→ **What is needed**: Here the job is to transcribe only the lines from the one containing "You are a computer-use" through the last line below, exactly as written; please leave out pictures.

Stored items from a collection
--- START ---
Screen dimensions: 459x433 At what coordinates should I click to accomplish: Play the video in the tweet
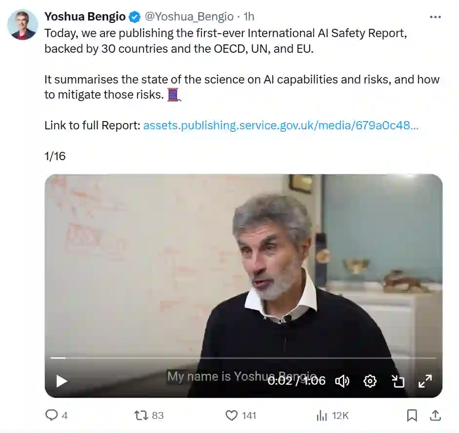tap(62, 381)
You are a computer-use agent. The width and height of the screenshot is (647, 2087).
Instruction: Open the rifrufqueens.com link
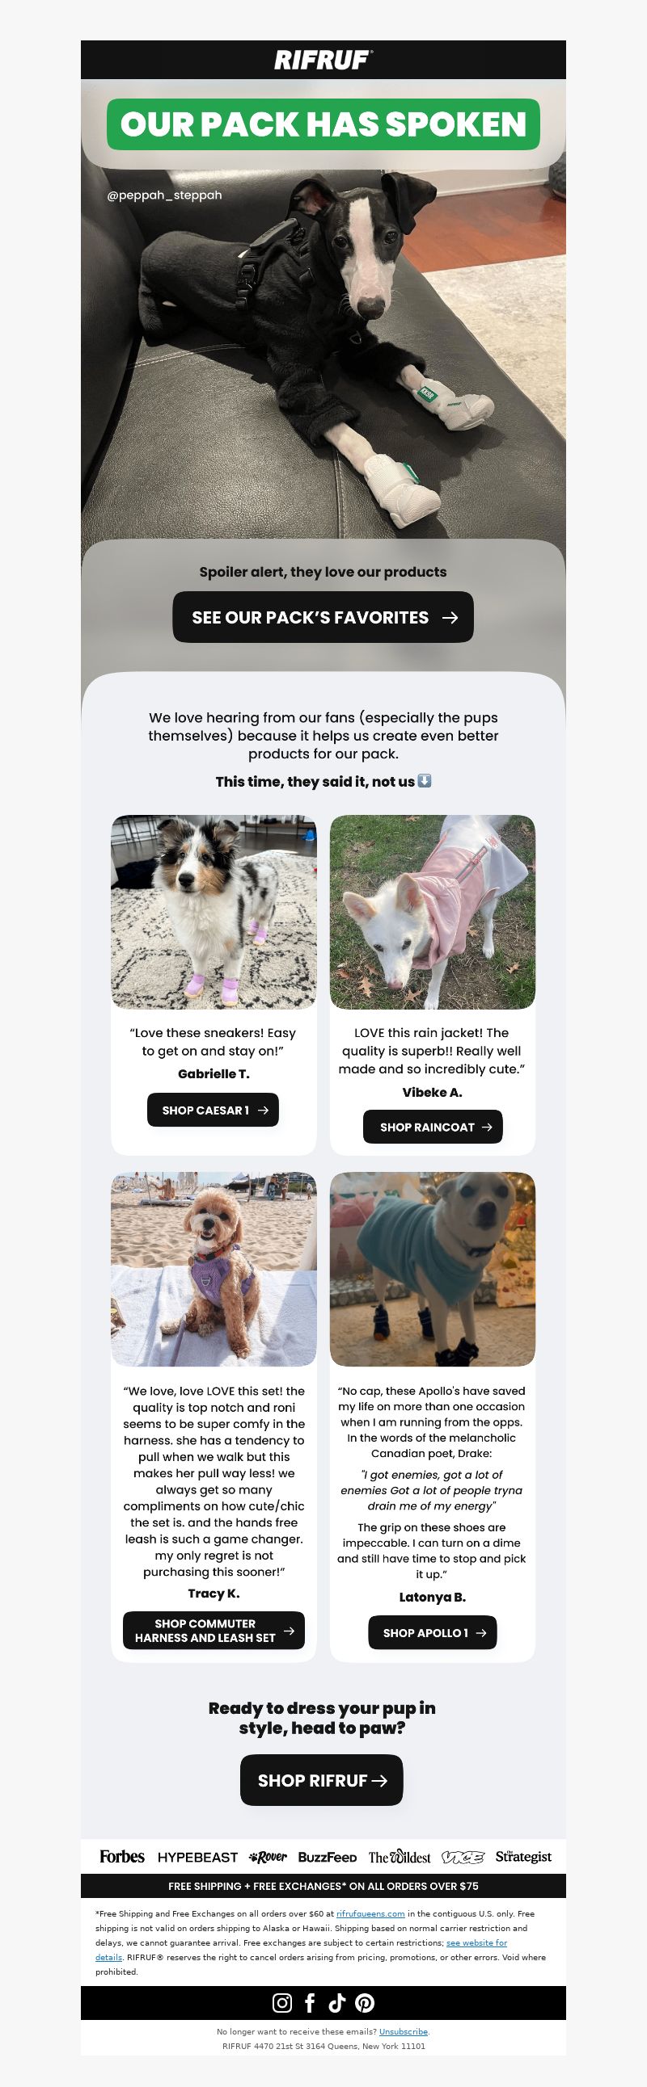click(371, 1914)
--- END ---
→ **Result for this task**:
You are a computer-use agent. The width and height of the screenshot is (647, 2087).
Instruction: Open the rifrufqueens.com link
click(371, 1914)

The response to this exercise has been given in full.